"Acho que mais do que armas o que os povos precisam é de idéias.
“Em Cuba, o pesadelo social e humano denunciado em 1953, que deu origem a nossa luta, tinha ficado para trás, poucos anos após o triunfo de 1959. Imediatamente desapareceram (...) as crianças desnutridas, descalças e cheias de vermes, sem escolas ou professores, nem que fosse debaixo de uma árvore; já não ocorriam entre eles as mortes em massa por fome, doenças ou falta de recursos ou de atendimento médico; os longos meses sem ocupação laboral desapareceram; não se viram de novo homens e mulheres nas zonas rurais sem trabalho.”
"Subestimam a mais colossal tarefa da Revolução, a sua obra educacional, o cultivo maciço das inteligências. Sustentam a necessidade de pessoas capazes de viver realizando trabalhos simples e rudes. Subestimam os resultados e exageram os gastos em investimentos científicos. Ou algo pior: ignora-se o valor dos serviços de saúde que Cuba oferece ao mundo, onde na verdade com modestos recursos, a Revolução despia o sistema imposto pelo imperialismo, que carece de pessoal humano para realizá-lo".
"Alguns se perguntarão como é possível que um país pequeno com poucos recursos possa levar a cabo uma tarefa dessa magnitude em domínios tão decisivos como a educação e a saúde, sem os quais não se pode conceber a sociedade atual?"
"Nossa Revolução pode convocar a dezenas de milhares de médicos y técnicos da saúde. Pode convocar, de forma igualmente massiva, mestres e cidadãos dispostos a marcharem a qualquer canto do mundo, para qualquer nobre propósito. Não para usurpar direitos nem conquistar matérias-primas".
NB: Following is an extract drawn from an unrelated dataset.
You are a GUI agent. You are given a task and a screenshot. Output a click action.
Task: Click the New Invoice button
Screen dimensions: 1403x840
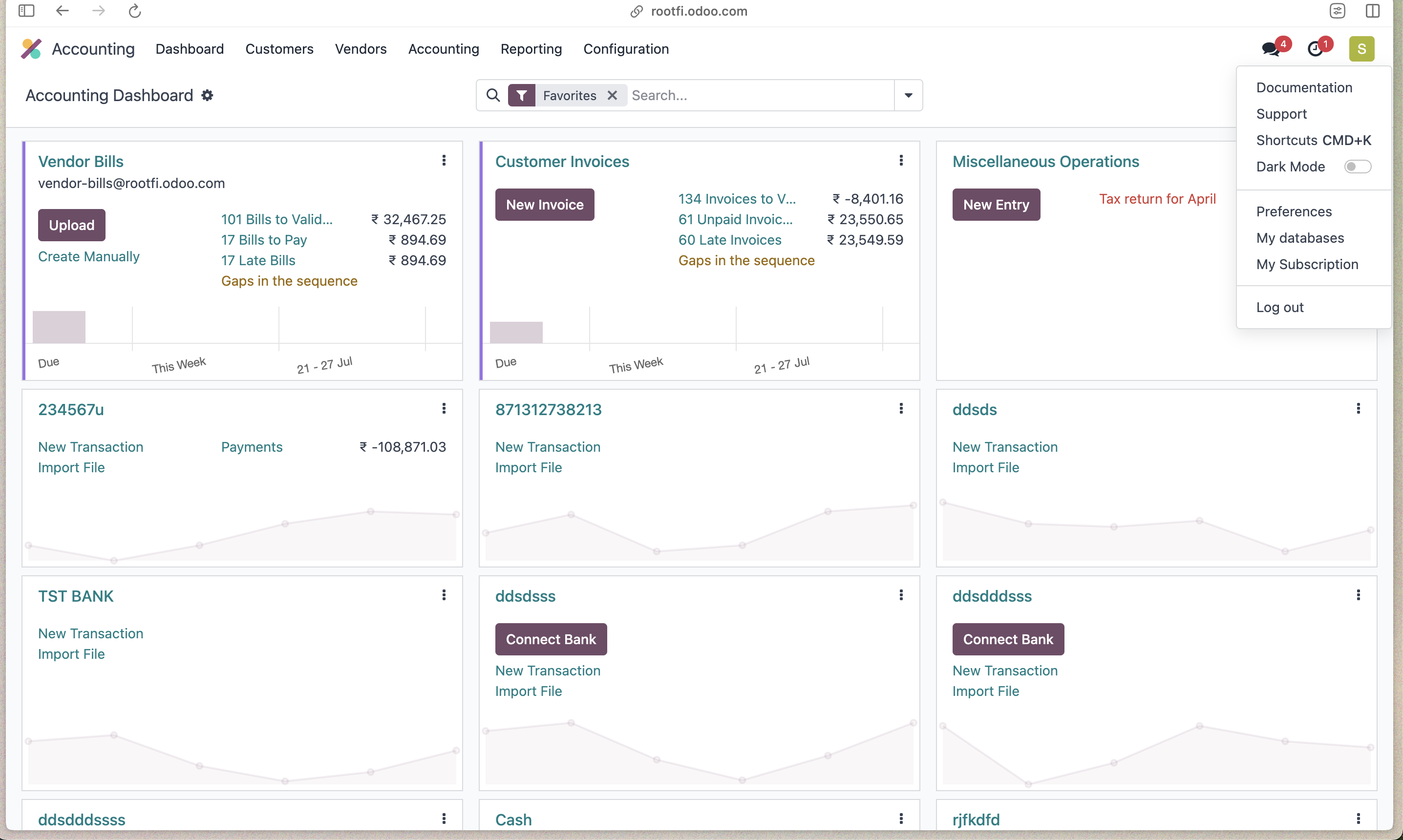[x=544, y=204]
"Para os povos e governos da América Latina será uma prova de fogo. Para nossos médicos e educadores, qualquer coisa que aconteça no país onde desempenham seu nobre e pacífico trabalho, também o será. Eles, perante situações de perigo, não abandonarão seus pacientes e alunos".
"Talvez o mais impactante aspecto de nossa cooperação médica radica na formação de (...) jovens bolivianos que estudam medicina em Cuba, (...) na Escola Latino-americana de Medicina, na qual já se fizeram três graduações com excelentes resultados, (...) do novo programa. Não exagero se afirmo que entre os mais firmes e combativos amigos de Cuba na América Latina, e é claro que na Bolívia, estão os familiares cujos filhos estudam essa especialidade em nossa pátria".
"Bush descobre que o sistema económico e político do seu império não pode concorrer em serviços vitais, como a saúde e a educação, com a Cuba agredida e bloqueada durante quase 50 anos. Todo o mundo sabe que a especialidade dos Estados Unidos em matéria de educação é o roubo de cérebros".
"Como é bem sabido, toda a vida, desde que tive consciência revolucionária, dediquei-a, primeiramente, ao tema da educação, desde a Campanha de Alfabetização até a universalização dos estudos superiores. Ainda sob condições de bloqueio econômico e de agressão, conseguimos um lugar privilegiado e único no mundo".